O que mudou na sua vida?
Agora tenho uma maior autonomia da minha cadeira de rodas. Continuo sendo muito ativo e, embora obviamente haja situações em que não tenho equilíbrio e ainda preciso da cadeira, em geral, durante a maior parte do dia, me movo bem com a ajuda de muletas. O mundo é muito diferente quando você está em pé do que quando você está sentado na cadeira.

David Serrano

David Serrano
Paciente (Madrid, 46 anos)

«Posso fazer coisas que antes eu não fazia»

Como tudo começou?
Eu sofri um acidente de trânsito em 2002. Foi um colega, que também esteve no programa, que falou comigo pela primeira vez sobre essa possibilidade. Isso foi em 2011. Então vieram muitos testes psicológicos, de poder, de esforço… para determinar se era viável aplicar o tratamento ao meu caso. Questões burocráticas atrasaram um pouco mais o processo, até que em 2013 iniciei o tratamento.

Quais melhorias você já notou?
Agora tenho muito mais equilíbrio do que antes da terapia e posso fazer coisas que antes eu não fazia. Eu até consegui subir numa bicicleta! E não era uma bicicleta adaptada, era uma bicicleta comum. Mas, embora as melhorias na mobilidade ou no equilíbrio sejam muito positivas, na realidade elas não são o mais importante para mim. Afinal, eu já era autônomo na minha cadeira de rodas.

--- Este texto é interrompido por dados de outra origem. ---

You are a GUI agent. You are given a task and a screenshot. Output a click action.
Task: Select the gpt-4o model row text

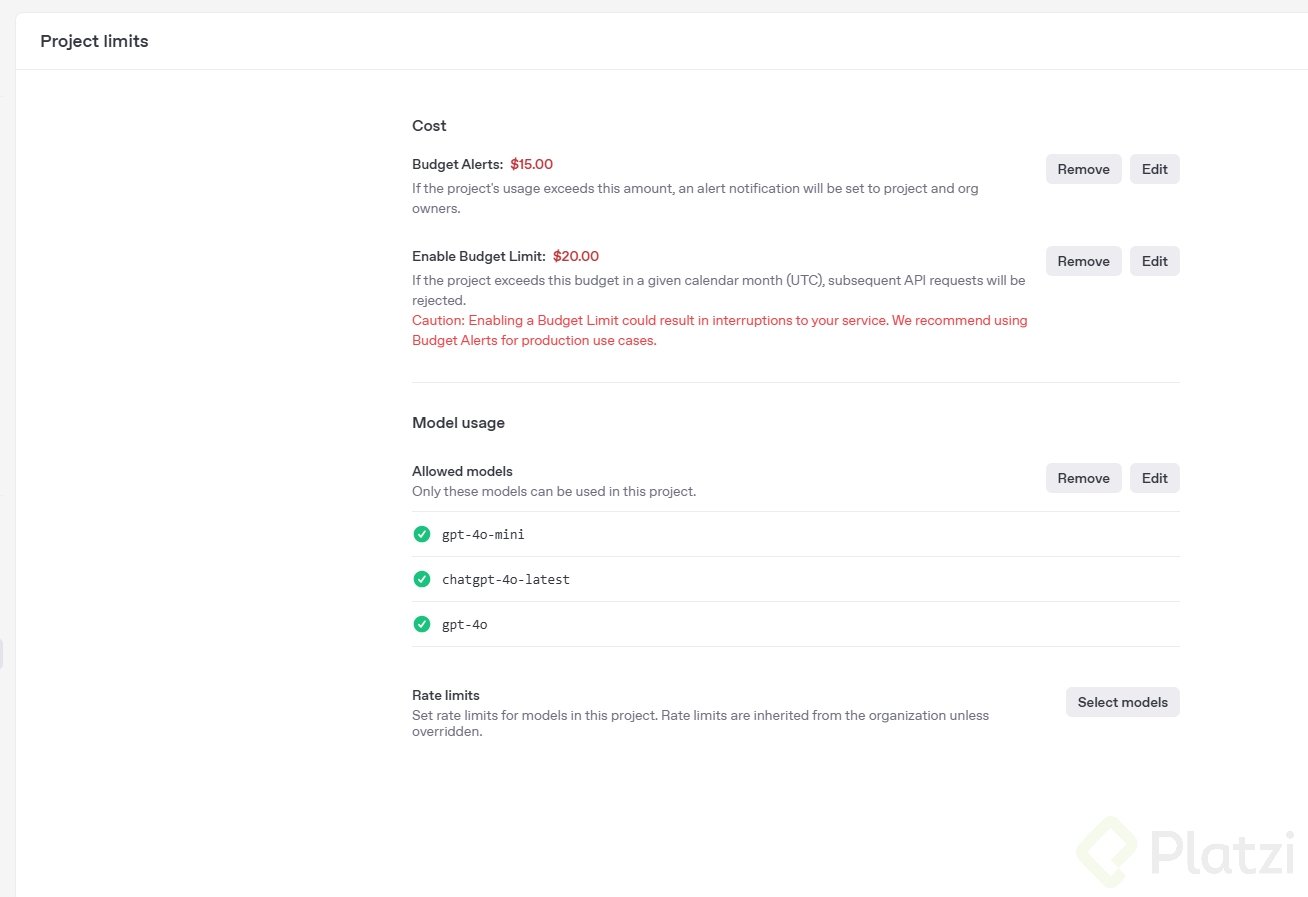[465, 624]
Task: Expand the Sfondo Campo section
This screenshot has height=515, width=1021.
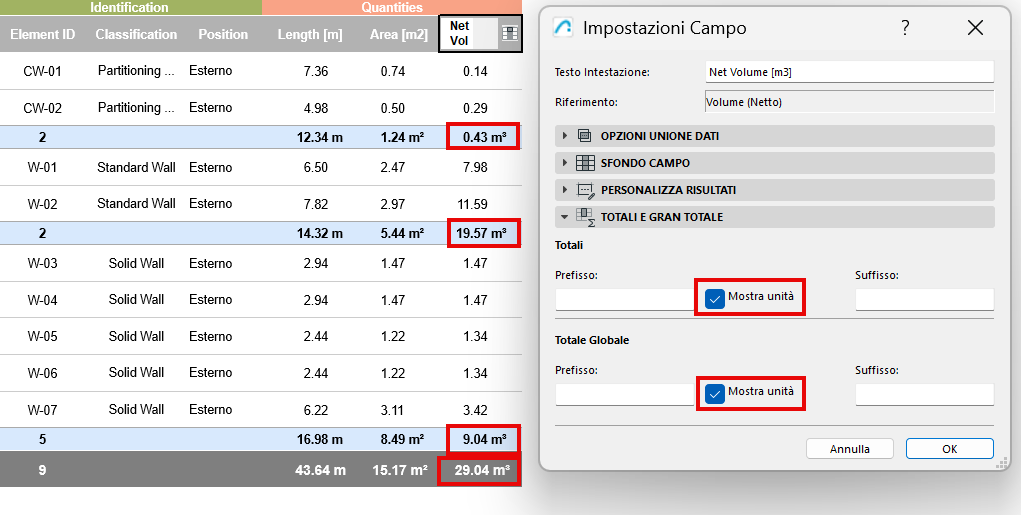Action: pyautogui.click(x=565, y=163)
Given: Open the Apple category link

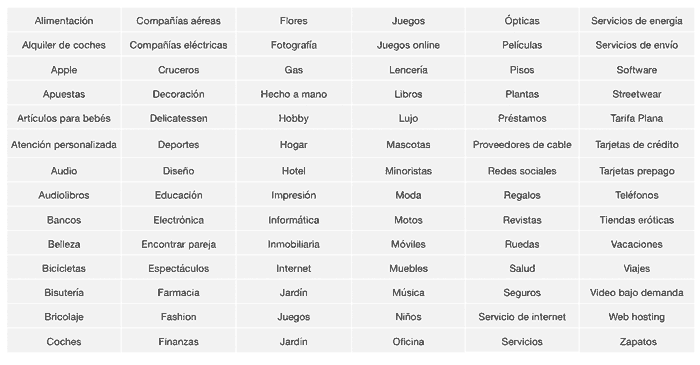Looking at the screenshot, I should click(x=64, y=70).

Qual é o aspecto mais importante?
O principal progresso é, sem dúvida, o controle dos esfíncteres. No meu caso era um verdadeiro fardo, além de me causar numerosos problemas médicos. Eu sofri seis infecções urinárias em um único ano, algumas delas tão graves que tive que ser internado. Isso fez meus rins sofrerem e me forçou a tomar antibióticos cada vez mais potentes.

Suas expectativas foram atendidas?
Meu ensaio clínico foi um dos primeiros e ocorreu tudo muito bem. O problema quando você tem uma lesão na medula espinhal é que sempre há muitas pessoas que te criam muitas expectativas e prometem coisas que não acontecem. Mas com o Dr. Vaquero nunca foi assim. Ele foi muito sincero desde o começo. Ele me disse claramente que eu não seria curado, mas que tinha certeza de que minha vida iria melhorar. E assim foi. Além disso, seu tratamento humano e o de sua equipe foram excepcionais. Eles estavam a par de tudo.